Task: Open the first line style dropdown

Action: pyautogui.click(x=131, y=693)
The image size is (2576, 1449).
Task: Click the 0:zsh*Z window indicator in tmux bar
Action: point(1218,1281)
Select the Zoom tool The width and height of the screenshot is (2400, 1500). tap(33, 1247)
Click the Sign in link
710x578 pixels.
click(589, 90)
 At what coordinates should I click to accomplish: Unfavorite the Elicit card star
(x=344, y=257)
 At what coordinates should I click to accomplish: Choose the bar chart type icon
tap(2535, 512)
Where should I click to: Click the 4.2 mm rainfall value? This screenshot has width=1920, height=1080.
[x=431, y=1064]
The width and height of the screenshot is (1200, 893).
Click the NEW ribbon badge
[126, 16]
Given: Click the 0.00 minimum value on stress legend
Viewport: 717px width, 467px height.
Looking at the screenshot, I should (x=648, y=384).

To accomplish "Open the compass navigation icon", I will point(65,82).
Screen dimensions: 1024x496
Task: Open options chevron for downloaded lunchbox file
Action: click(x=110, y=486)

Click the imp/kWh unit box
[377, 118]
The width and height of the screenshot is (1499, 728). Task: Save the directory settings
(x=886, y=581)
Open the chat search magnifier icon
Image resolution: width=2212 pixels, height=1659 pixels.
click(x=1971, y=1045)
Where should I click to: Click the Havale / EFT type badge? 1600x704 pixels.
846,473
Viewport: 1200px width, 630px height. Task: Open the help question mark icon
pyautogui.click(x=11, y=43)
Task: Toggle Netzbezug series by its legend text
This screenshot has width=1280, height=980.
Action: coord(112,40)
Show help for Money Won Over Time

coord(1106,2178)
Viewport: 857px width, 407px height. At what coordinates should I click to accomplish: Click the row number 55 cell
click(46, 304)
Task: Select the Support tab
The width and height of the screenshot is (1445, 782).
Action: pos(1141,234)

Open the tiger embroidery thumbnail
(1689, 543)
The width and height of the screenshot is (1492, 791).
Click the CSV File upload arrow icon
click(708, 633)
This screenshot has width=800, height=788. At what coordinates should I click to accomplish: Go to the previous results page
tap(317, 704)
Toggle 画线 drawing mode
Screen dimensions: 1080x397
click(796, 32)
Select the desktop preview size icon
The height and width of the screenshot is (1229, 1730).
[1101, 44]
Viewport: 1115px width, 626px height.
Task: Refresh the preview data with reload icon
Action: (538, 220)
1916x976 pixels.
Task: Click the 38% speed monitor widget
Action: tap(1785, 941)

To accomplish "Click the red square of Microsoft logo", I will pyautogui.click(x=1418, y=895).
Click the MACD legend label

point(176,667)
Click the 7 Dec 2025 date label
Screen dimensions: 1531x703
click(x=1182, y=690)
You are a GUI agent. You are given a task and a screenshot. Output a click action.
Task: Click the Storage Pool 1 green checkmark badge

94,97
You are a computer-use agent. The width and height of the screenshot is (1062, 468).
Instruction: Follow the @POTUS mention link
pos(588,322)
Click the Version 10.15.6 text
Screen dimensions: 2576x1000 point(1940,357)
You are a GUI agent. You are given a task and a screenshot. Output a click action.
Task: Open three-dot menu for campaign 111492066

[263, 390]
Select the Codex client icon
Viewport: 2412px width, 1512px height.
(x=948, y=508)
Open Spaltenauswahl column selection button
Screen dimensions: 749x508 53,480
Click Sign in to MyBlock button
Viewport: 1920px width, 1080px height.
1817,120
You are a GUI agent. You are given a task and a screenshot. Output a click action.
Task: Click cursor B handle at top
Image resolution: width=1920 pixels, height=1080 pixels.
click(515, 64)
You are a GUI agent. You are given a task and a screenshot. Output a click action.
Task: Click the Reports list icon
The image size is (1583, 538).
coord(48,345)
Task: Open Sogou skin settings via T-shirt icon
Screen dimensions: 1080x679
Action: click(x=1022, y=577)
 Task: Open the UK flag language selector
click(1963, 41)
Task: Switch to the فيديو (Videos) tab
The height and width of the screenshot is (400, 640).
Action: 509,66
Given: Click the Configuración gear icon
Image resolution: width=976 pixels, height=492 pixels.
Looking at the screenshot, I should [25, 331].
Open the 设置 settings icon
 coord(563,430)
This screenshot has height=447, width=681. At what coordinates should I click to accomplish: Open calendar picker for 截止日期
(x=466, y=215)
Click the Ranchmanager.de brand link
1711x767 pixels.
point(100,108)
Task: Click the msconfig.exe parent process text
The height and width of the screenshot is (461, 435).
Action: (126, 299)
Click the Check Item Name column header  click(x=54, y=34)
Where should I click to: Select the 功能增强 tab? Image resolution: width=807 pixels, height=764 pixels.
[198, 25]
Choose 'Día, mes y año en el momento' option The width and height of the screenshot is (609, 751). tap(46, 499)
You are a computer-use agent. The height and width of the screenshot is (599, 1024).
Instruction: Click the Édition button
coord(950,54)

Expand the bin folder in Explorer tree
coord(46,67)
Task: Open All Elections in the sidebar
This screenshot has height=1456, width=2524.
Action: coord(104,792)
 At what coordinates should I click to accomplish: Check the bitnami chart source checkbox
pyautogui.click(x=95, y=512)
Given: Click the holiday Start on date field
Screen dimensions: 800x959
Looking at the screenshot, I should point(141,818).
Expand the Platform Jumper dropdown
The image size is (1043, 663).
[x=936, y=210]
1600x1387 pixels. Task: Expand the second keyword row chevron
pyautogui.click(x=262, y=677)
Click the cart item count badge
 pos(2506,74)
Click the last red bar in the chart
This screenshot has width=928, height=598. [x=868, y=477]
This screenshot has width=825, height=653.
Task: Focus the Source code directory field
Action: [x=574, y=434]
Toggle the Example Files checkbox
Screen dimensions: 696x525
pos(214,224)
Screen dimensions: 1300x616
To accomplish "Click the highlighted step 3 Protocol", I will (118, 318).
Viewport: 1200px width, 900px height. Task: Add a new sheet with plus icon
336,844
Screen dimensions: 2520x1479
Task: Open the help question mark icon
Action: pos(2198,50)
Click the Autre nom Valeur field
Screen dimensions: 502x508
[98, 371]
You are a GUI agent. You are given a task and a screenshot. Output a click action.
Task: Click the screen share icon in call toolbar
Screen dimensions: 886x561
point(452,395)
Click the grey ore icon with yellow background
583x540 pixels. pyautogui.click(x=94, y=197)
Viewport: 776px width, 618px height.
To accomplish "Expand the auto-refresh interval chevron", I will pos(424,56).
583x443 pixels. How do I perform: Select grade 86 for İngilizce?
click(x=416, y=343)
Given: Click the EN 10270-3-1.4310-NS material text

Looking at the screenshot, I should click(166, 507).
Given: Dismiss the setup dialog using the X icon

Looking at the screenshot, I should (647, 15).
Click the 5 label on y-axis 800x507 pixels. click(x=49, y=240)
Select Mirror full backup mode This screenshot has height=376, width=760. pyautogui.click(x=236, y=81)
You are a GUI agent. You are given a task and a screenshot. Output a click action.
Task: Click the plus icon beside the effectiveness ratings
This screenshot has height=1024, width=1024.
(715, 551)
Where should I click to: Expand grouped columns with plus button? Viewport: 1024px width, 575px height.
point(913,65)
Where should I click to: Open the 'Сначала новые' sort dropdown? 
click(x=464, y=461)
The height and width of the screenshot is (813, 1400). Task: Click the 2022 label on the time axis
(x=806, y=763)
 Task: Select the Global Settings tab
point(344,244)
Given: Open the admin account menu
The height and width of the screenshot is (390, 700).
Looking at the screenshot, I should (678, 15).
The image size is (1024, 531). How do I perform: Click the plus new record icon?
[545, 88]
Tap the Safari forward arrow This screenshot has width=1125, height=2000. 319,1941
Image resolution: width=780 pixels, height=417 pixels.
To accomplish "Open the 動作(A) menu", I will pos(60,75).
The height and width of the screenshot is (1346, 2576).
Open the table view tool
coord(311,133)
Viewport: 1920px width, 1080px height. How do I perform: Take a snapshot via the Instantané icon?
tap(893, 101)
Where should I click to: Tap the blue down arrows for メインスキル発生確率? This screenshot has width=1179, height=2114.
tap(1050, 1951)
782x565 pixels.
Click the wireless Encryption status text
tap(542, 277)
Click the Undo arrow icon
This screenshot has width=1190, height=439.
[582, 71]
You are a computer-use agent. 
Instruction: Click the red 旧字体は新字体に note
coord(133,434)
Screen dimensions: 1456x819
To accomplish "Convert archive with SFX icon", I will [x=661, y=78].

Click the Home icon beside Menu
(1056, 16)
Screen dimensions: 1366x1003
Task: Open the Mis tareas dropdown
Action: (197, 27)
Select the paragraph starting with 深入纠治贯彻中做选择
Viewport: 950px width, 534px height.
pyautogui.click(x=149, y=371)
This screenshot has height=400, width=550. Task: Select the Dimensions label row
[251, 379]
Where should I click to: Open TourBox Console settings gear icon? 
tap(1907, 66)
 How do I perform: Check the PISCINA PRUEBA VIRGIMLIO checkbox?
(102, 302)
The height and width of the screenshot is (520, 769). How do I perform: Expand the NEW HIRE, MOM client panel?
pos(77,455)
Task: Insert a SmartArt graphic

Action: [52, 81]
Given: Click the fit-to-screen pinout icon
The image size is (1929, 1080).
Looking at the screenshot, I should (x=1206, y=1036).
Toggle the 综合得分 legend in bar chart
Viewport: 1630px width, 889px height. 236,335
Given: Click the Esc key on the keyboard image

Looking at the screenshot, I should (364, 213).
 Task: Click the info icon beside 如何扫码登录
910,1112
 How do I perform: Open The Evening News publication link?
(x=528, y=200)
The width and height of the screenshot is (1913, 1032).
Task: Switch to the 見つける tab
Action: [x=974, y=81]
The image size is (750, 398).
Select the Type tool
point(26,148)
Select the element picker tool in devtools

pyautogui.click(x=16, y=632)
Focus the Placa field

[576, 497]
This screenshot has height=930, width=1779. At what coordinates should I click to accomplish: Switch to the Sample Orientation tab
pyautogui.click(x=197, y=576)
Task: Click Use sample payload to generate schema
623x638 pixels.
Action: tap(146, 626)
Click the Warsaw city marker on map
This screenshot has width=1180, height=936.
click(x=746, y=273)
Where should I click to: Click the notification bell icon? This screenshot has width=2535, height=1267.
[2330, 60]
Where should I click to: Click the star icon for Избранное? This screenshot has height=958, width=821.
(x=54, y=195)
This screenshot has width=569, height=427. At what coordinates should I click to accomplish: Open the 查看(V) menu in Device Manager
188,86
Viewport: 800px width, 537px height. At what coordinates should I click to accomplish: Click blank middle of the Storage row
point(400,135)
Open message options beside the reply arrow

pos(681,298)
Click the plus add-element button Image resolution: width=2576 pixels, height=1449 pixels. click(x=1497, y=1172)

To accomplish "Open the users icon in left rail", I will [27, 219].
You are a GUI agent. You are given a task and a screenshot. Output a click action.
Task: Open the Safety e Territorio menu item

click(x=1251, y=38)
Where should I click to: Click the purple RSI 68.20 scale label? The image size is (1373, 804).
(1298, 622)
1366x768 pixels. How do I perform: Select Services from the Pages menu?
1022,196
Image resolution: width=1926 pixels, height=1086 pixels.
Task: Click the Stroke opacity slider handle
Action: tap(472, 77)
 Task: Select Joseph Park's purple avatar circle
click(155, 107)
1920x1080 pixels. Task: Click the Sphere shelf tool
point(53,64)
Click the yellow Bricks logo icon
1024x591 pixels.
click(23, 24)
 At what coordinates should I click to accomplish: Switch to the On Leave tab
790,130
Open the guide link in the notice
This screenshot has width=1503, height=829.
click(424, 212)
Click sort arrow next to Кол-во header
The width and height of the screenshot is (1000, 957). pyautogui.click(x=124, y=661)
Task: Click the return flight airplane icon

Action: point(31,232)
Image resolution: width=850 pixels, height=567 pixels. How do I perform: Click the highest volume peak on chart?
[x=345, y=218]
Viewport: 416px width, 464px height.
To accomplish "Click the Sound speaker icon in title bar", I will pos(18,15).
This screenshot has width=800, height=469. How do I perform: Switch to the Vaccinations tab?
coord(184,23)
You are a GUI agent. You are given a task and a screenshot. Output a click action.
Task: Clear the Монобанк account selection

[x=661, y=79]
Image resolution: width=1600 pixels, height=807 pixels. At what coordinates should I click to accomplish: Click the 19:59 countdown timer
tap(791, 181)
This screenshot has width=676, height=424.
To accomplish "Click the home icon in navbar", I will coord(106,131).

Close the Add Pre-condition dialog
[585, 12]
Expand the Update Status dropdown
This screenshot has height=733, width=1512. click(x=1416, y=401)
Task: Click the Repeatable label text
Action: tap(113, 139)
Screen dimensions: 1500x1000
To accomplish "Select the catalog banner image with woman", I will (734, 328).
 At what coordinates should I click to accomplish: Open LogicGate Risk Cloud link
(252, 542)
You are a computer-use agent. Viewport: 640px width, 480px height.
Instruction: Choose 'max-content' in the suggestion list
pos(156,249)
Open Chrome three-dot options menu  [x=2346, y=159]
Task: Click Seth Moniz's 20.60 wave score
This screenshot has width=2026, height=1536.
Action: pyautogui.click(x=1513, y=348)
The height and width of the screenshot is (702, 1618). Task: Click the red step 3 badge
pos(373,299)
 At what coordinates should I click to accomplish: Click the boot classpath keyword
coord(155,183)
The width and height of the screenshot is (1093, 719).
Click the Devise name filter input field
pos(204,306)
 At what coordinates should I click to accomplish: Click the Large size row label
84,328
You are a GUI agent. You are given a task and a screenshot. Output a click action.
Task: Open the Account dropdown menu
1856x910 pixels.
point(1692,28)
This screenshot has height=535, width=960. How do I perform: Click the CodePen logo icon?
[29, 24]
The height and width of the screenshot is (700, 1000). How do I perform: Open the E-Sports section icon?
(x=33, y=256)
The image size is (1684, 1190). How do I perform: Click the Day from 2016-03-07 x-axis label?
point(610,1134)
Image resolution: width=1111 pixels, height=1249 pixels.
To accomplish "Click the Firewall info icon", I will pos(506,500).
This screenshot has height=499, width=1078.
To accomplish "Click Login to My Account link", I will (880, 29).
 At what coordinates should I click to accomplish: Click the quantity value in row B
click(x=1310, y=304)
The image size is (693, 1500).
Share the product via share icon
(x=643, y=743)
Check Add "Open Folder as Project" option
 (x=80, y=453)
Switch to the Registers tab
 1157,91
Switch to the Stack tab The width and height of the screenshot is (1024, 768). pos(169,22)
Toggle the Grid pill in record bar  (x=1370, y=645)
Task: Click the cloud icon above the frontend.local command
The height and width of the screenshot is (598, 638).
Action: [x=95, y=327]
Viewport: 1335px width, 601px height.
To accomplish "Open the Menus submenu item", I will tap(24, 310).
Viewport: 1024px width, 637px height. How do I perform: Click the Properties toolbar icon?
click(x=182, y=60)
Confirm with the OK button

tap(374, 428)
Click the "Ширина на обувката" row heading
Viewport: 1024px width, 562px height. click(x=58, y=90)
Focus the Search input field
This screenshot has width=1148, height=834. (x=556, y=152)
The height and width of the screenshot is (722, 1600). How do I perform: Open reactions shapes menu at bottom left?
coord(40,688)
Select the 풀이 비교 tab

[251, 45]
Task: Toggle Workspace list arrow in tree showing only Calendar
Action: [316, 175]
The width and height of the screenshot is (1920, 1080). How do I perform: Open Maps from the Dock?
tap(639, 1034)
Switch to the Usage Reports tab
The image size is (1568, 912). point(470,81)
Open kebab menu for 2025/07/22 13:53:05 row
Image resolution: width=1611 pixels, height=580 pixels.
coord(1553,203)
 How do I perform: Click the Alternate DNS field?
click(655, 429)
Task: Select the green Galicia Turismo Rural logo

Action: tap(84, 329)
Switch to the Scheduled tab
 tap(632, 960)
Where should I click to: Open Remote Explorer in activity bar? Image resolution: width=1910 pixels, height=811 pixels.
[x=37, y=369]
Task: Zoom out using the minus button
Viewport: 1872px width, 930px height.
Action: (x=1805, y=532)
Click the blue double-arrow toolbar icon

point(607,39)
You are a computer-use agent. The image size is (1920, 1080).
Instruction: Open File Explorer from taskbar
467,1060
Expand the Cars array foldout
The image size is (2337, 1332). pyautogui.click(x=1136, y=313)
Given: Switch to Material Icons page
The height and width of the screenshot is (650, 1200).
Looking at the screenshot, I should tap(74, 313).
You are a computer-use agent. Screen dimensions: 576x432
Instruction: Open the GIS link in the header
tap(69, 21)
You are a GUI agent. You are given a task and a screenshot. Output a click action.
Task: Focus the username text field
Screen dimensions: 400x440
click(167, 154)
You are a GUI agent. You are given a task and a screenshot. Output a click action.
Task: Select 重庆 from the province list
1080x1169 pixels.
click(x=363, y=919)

━━━━━━━━━━━━━━━━━━━━

Please turn the lines of the records from the line with "Click the 5" up to and including the line with "(x=806, y=763)" into a numbered list, leaving out blank lines.

_Exercise response_.
1. Click the 5 label on y-axis 800x507 pixels. click(x=49, y=240)
2. Select Mirror full backup mode This screenshot has height=376, width=760. pyautogui.click(x=236, y=81)
3. You are a GUI agent. You are given a task and a screenshot. Output a click action.
4. Task: Click the plus icon beside the effectiveness ratings
5. This screenshot has height=1024, width=1024.
6. (715, 551)
7. Where should I click to: Expand grouped columns with plus button? Viewport: 1024px width, 575px height.
8. point(913,65)
9. Where should I click to: Open the 'Сначала новые' sort dropdown? 
10. click(x=464, y=461)
11. The height and width of the screenshot is (813, 1400). Task: Click the 2022 label on the time axis
12. (x=806, y=763)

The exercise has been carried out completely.